Membership spans public two-year and four-year institutions across multiple states, including colleges such as Santa Monica College, Broward College, Sinclair Community College, Miami Dade College, and universities like University of Central Florida, Ohio University, Michigan State University, University of Wisconsin–Madison, and Texas A&M University–Commerce. Regional coverage extends through compacts like the Western Interstate Commission for Higher Education and the New England Board of Higher Education, with participating systems from states such as Florida, Ohio, Michigan, California, Texas, and Wisconsin.
Assessment relies on faculty-developed rubrics and direct-assessment artifacts, drawing on approaches tested at Wake Forest University, California State University, and Indiana University Bloomington. The passport block is awarded when students meet documented proficiency in outcomes comparable to frameworks from AAC&U and standards referenced by accreditors like the Southern Association of Colleges and Schools Commission on Colleges. Transfer policy coordination involves registrars and articulation officers from systems like the State University of New York and the University System of Georgia, interfacing with degree audit tools used by institutions such as Pennsylvania State University.
Evaluations cite reductions in credit loss and time-to-degree improvements in analyses from researchers at Columbia University and Harvard University affiliated centers, and reports by National Student Clearinghouse Research Center-style groups. Case studies from campuses like Valencia College and Sinclair Community College indicate increased transfer throughput and better alignment with workforce pipelines connected to employers such as Boeing, General Motors, and healthcare systems like Kaiser Permanente. Policy impact includes informing state articulation reforms in Ohio, Michigan, and Florida and influencing national conversations at conferences hosted by organizations like AASCU and NASPA.

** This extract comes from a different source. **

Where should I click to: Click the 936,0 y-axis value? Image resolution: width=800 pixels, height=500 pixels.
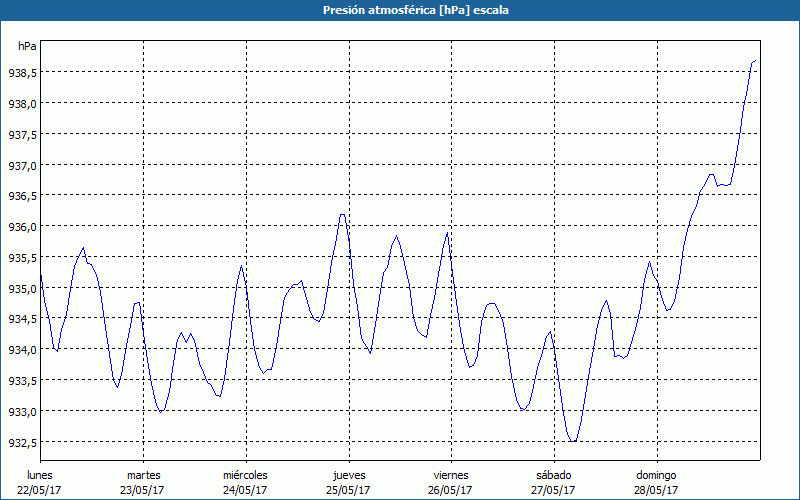pyautogui.click(x=22, y=227)
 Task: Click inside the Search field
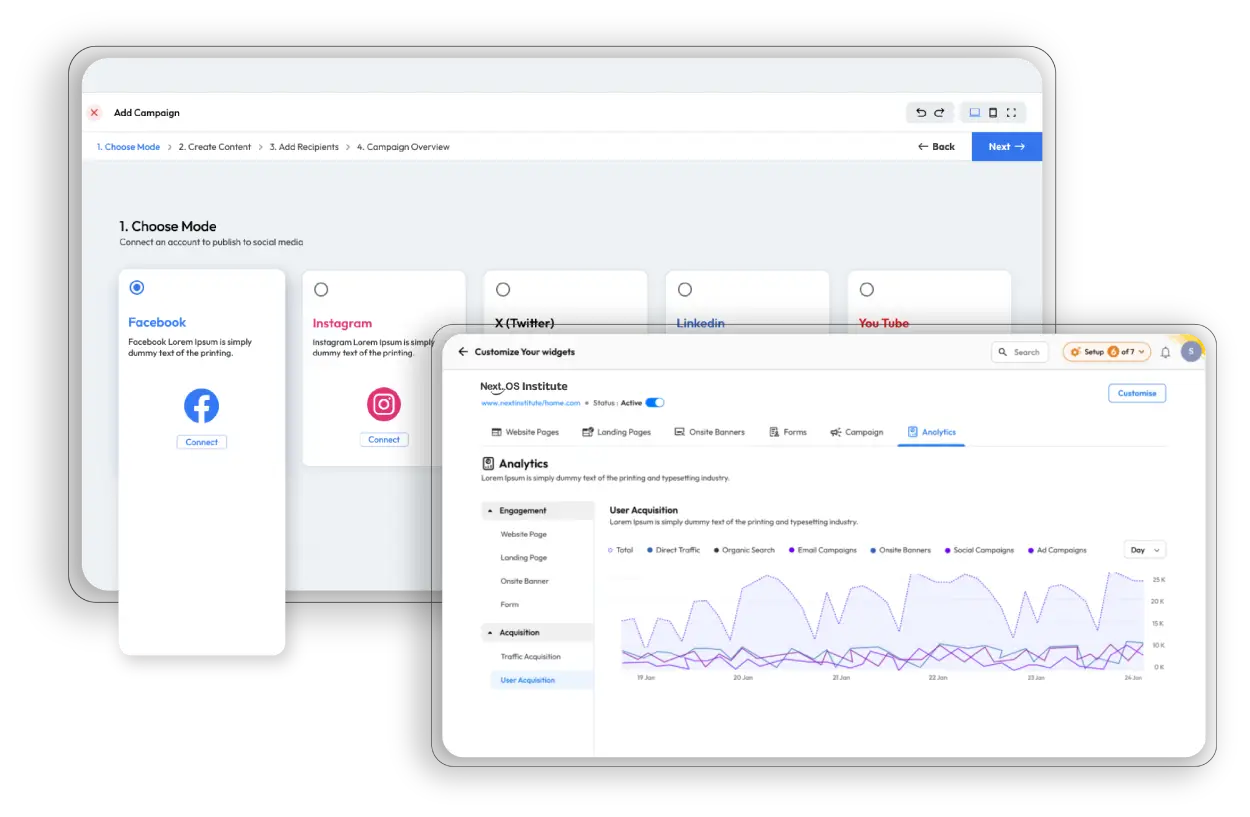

Critics from academic forums at AAUP-affiliated meetings and policy commentary in outlets associated with Brookings Institution and New America note challenges: aligning diverse curricular expectations across institutions such as Ivy League-level research universities and community colleges, maintaining rigorous assessment comparable to standards from Carnegie Foundation for the Advancement of Teaching, and ensuring equity for nontraditional students served by institutions like Bunker Hill Community College and Community College of Baltimore County. Operational challenges include data sharing across systems like PeopleSoft and Banner, resource constraints reported by smaller institutions such as Northwest Indian College, and institutional variation in admission and degree requirements at universities including University of California, Berkeley and University of Texas at Austin.